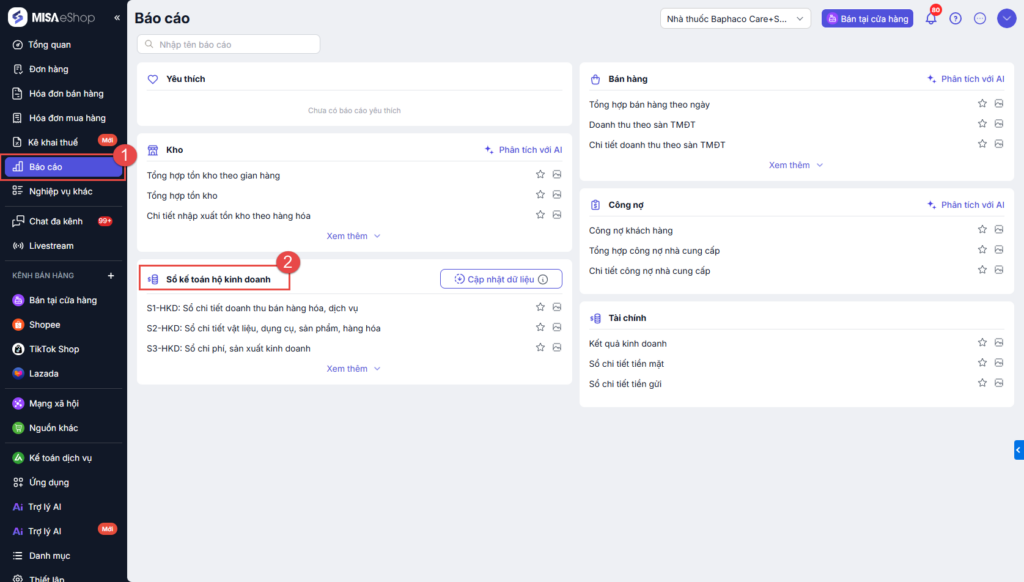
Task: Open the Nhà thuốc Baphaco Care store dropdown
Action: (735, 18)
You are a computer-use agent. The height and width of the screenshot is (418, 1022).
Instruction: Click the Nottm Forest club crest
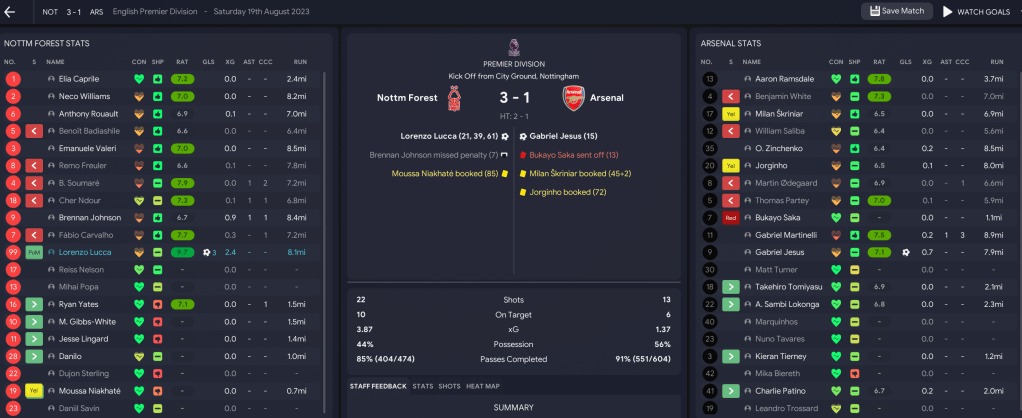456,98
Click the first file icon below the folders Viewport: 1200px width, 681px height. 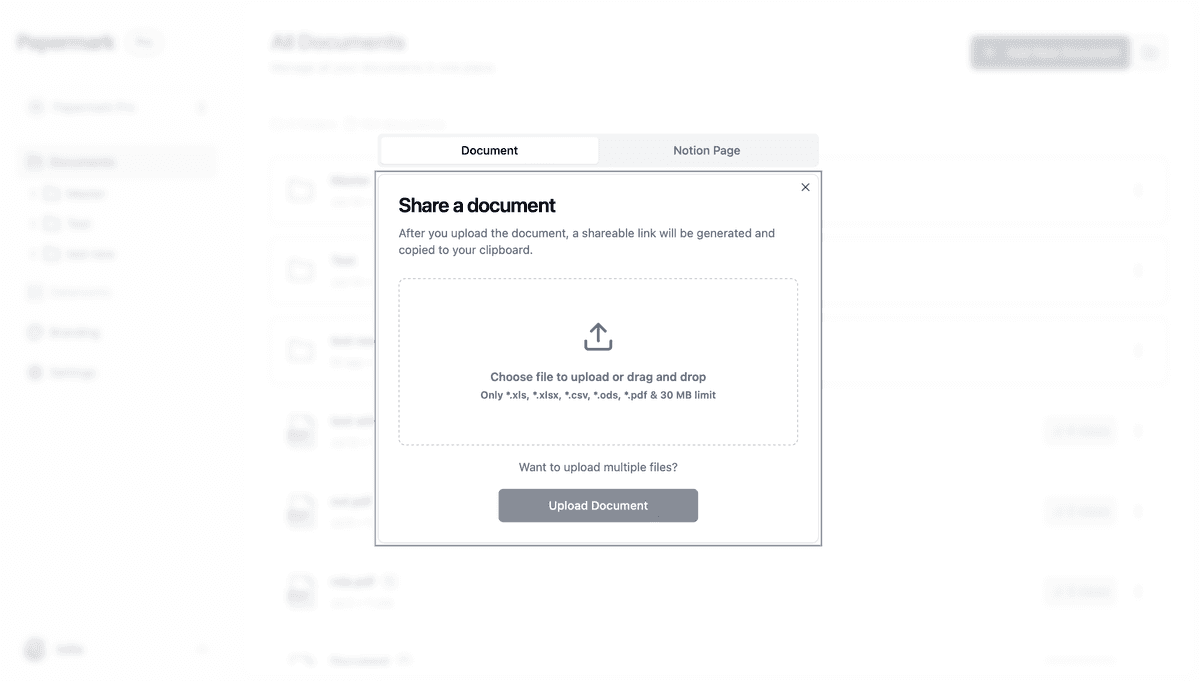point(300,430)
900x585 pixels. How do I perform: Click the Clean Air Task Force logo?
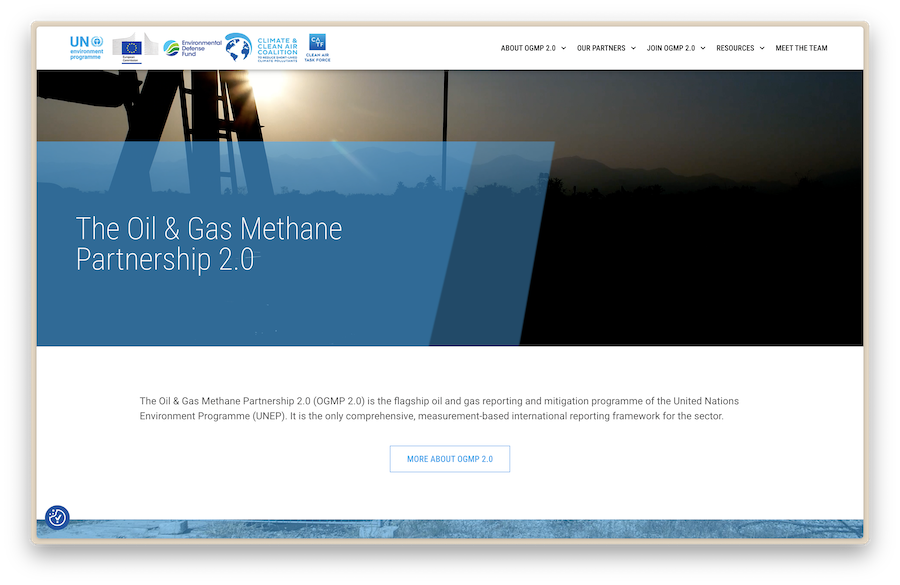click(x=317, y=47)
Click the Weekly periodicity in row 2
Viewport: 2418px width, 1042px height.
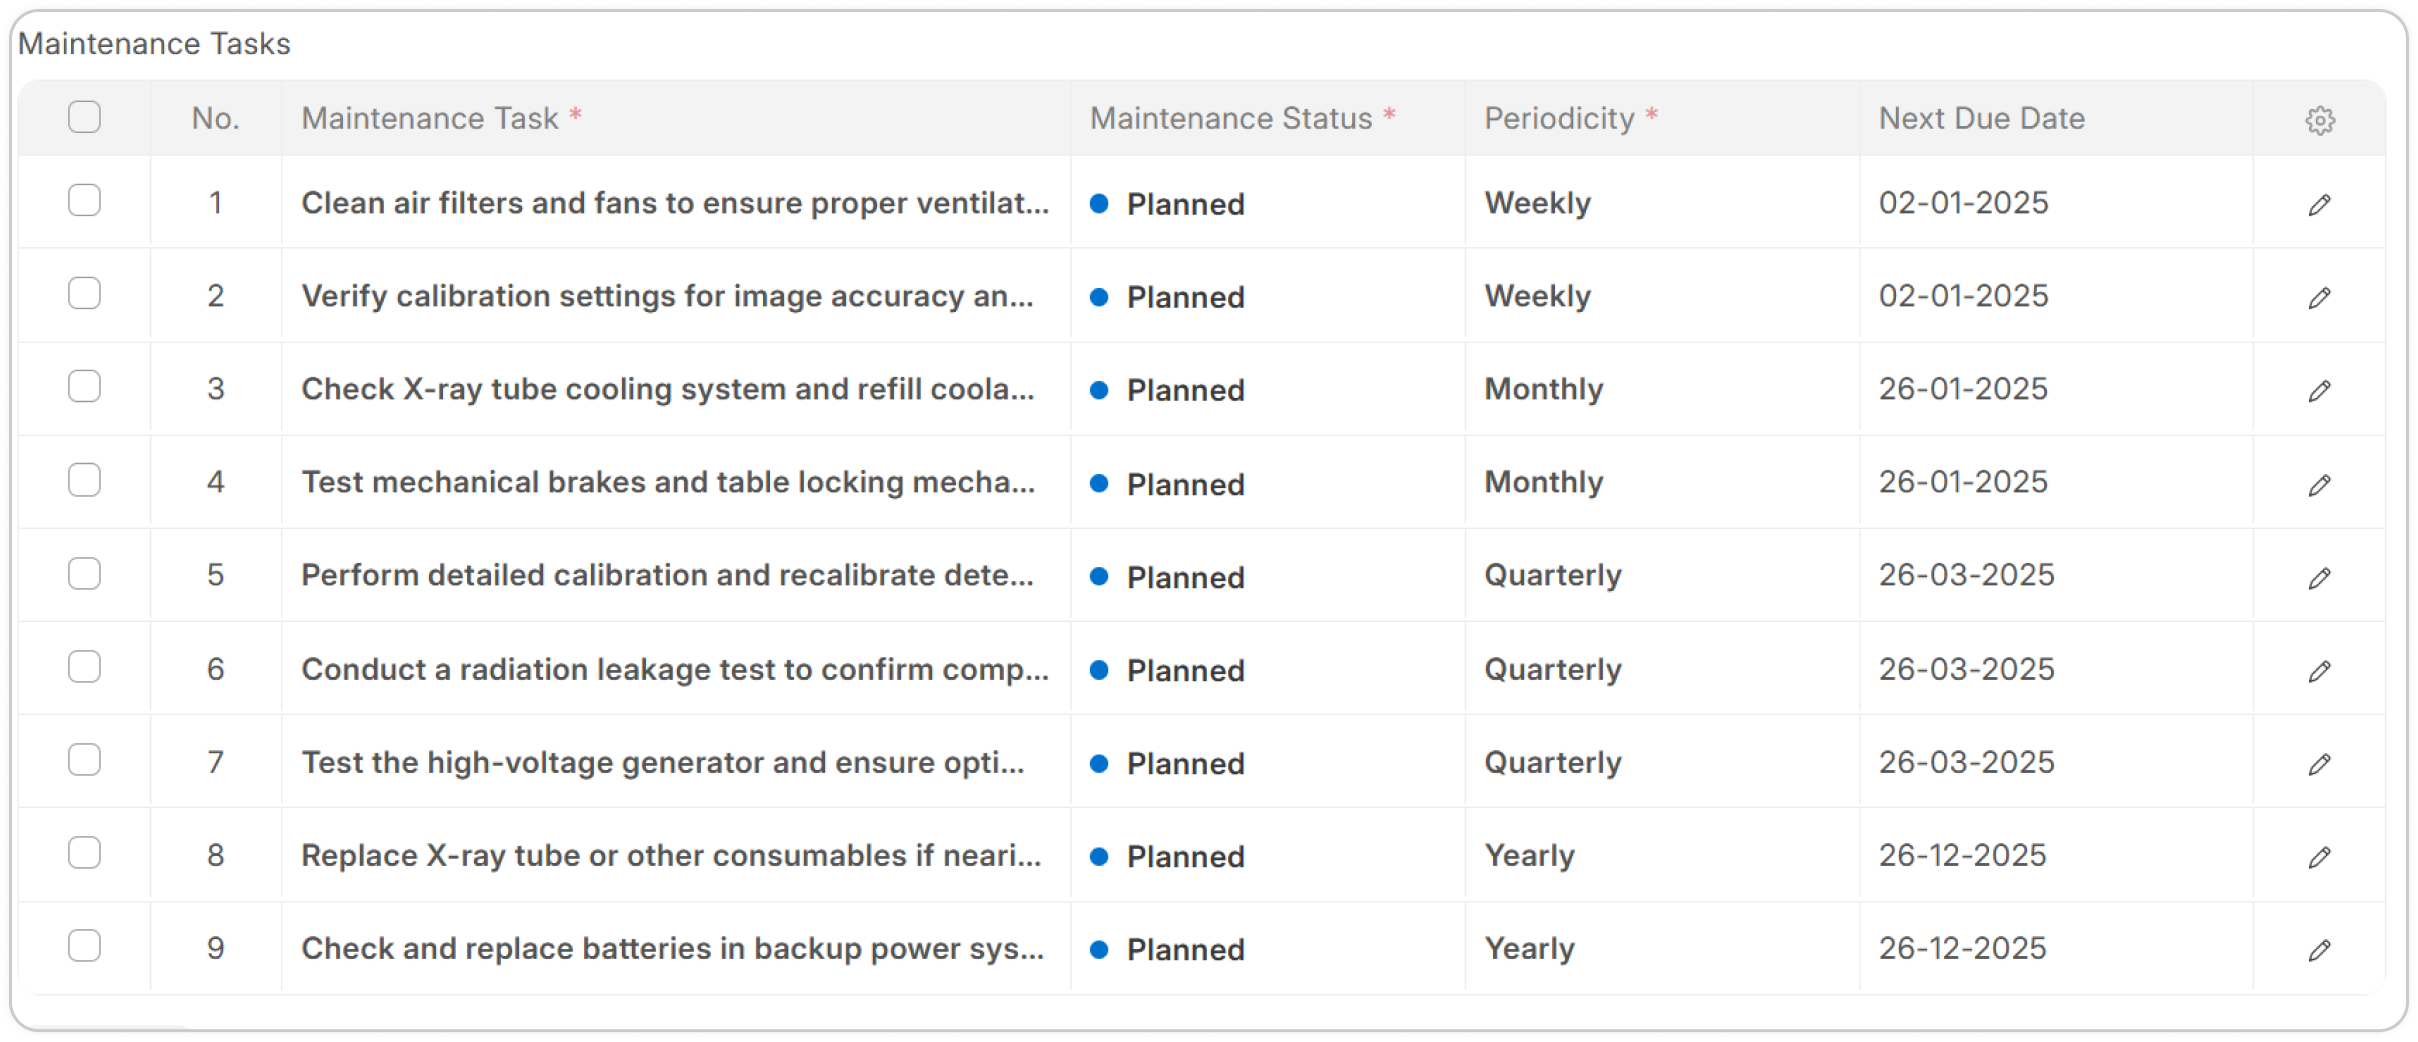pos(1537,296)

*****

What to produce – Can you put the lines into a JSON list of strings, one string per line, starting at the line containing "Click the Weekly periodicity in row 2" and ending at the last line above, with blank lines and pictures left out?

Task result –
[
  "Click the Weekly periodicity in row 2",
  "Viewport: 2418px width, 1042px height.",
  "pos(1537,296)"
]